All cool under nodding crowns of the vertical forest,
all seeking in this place,
all finding in this place–
hidden yet open to all–
the spirit in the cedars heart.
Saisho-in: a small, Eighth Century Buddhist temple in a mountain gorge near Kyoto, Japan.
He passed away two years ago, and I wanted to sort of pay my respects to the new boss. (Not that I expected to meet him, just a ritual/energetic thing.) But the place was closed, apparently under renovation. That was startling.
The poem-sign is still there, and I’ve read that his grandson has been installed as abbot of the temple. So I hope the same spirit will carry on, even as things change at a temple that’s been around since the eighth century. (Older than Nanzen-ji itself, apparently — maybe it was the neighborhood temple when Kameyama retired there? I can’t find much information about the place in English. But it speaks to my heart in some way.)
I hiked the trail up the hill in back of the temple, to the Shinto shrine and waterfall, just to pay respects to the kami of the forest hillside (also mentioned in the opening pages of my book); then decided to head to the other side of town.
The temple souvenir shop had postcards for just 100 yen each, so I hustled to a FamilyMart with an ATM and back just before they closed, and picked up a bunch of them to give to my karate students as little omiyage.
With that done, I did a quick search for vegan restaurants in Arashiyama, and turned up the Arashiyama Kan, a little place run by an elderly couple. I only met the man, but he was the perfect conclusion to my trip.

## SUPPLIED MATERIAL
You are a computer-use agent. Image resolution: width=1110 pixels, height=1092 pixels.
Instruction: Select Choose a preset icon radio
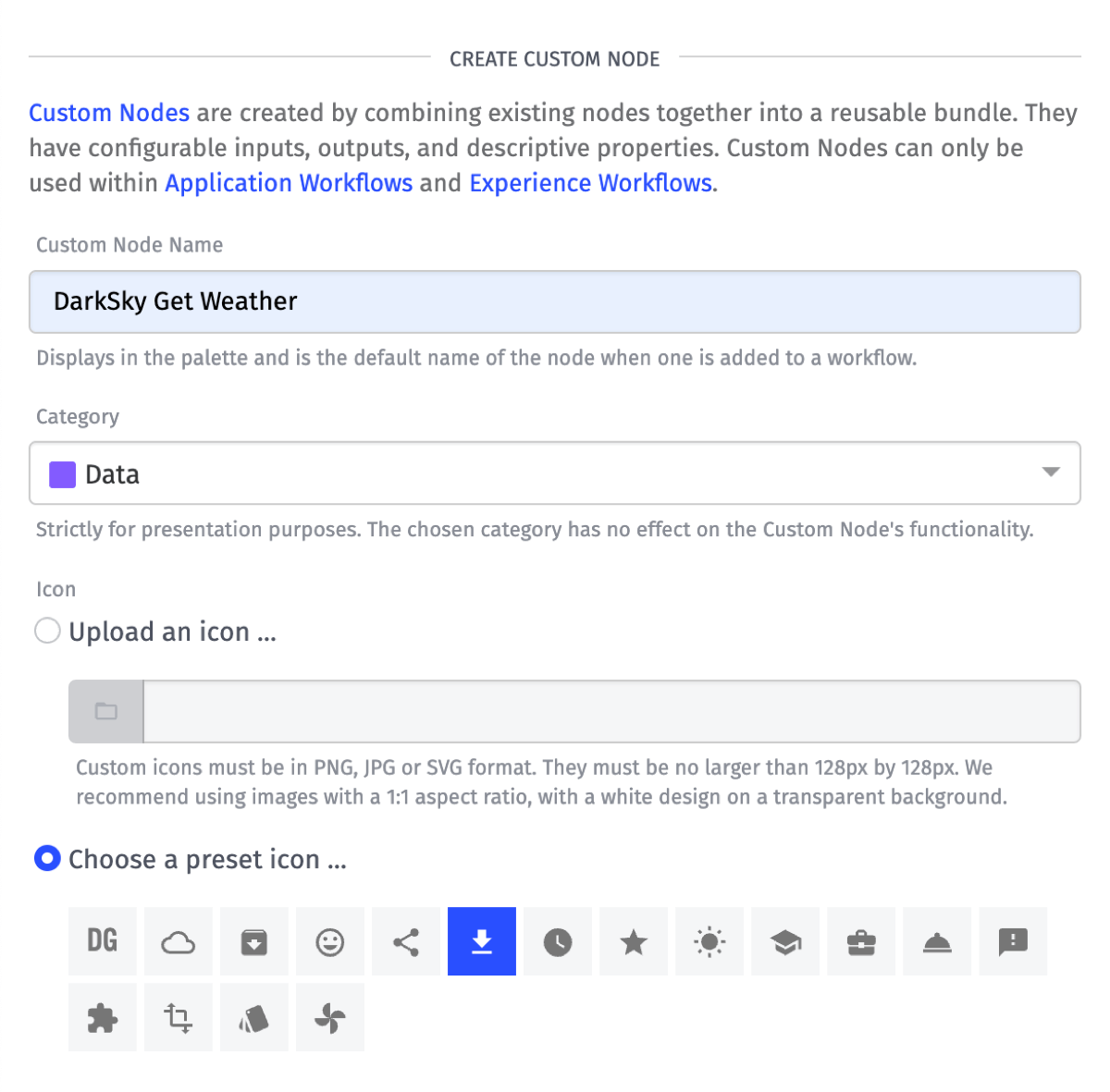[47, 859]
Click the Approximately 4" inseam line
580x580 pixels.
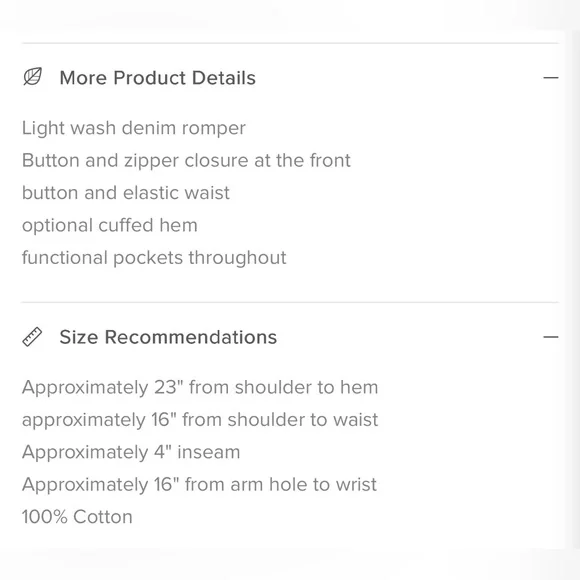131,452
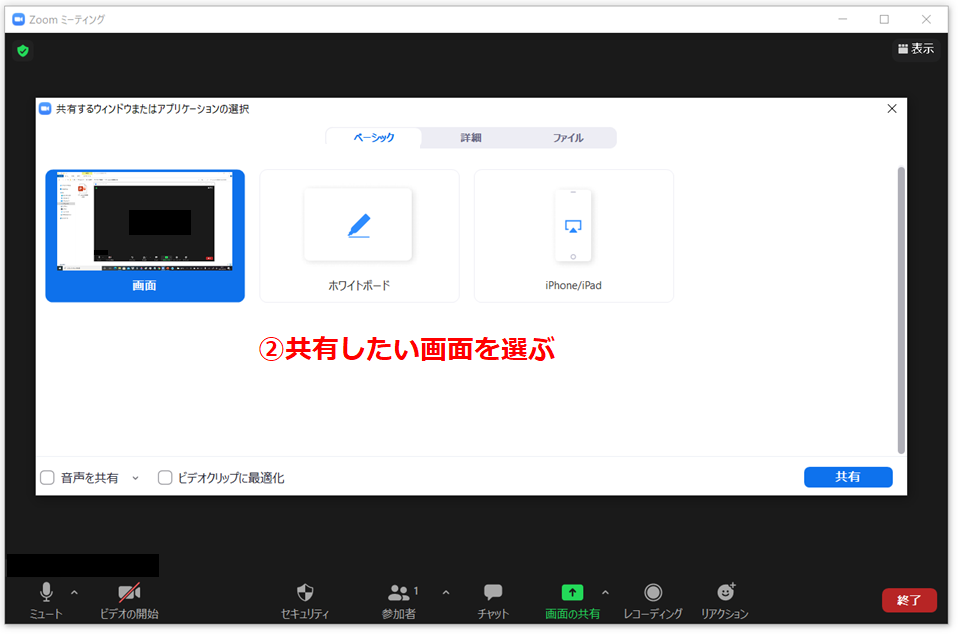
==
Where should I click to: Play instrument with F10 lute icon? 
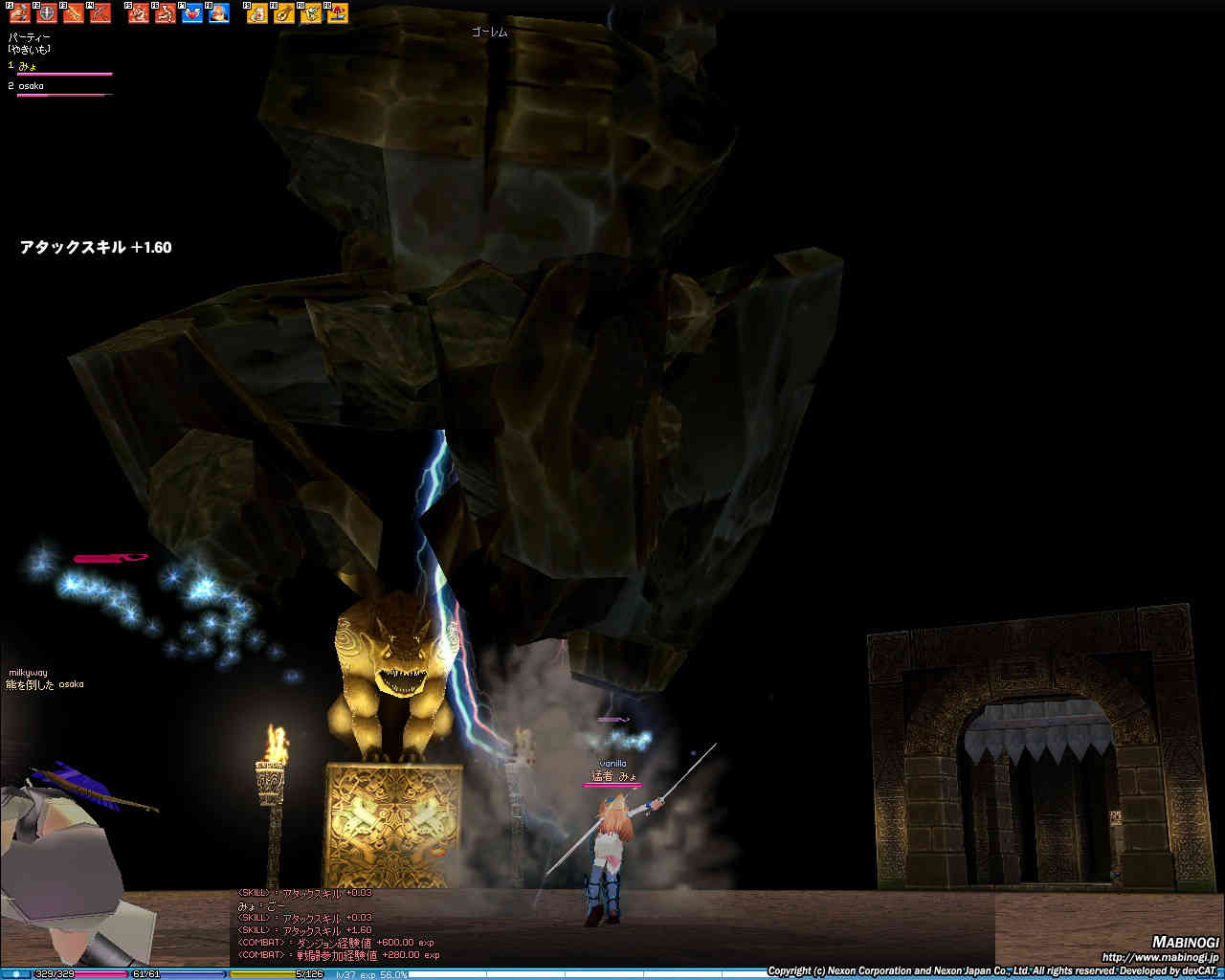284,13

## WHAT TO DO
**A)** Copy the passage from the Saisho-in travel piece without any changes. Begin at the words "The temple souvenir" and stop after "as little omiyage.".
**B)** Please carry on the Saisho-in travel piece from its last sentence, keeping the writer's voice.

## ANSWERS BY ITEM
**A)**
The temple souvenir shop had postcards for just 100 yen each, so I hustled to a FamilyMart with an ATM and back just before they closed, and picked up a bunch of them to give to my karate students as little omiyage.

**B)**
Mr. Murakami (I only got his name as I left) had a few words of English, plus an iPad with Google Translate; and I had about 1/10 as much Japanese. So our back and forth was not always clear and I’m skipping over the unclear bits and summarizing. But sometimes, it was very clear.
He told me that this style of Japanese food was a thousand years old, suggested I order the bento (a boxed meal set), and after I did so he asked if I’d been sightseeing. I told him I’d seen Tenryu-ji, and he insisted on taking me on a quick tour of the temple next door, Horin-ji, while my dinner was being prepared.
Now, this is interesting because there is another temple also named Horin-ji in Kyoto. That one is also known as Daruma-dera, and I’ve visited it more than once and also mentioned in Why Buddha Touched the Earth. But I hadn’t been to this other Horin-ji. (Another eighth century Buddhist temple, by the way, though this one belongs to the Shingon sect.)
My host led me around the corner and up the long steep stairs — and let me mention that he was taking them better than I was, though I’d guess he was in his seventies at least; after all the walking of the past few days, my ankle is paining me. I want to be as genki as this guy when I grow up.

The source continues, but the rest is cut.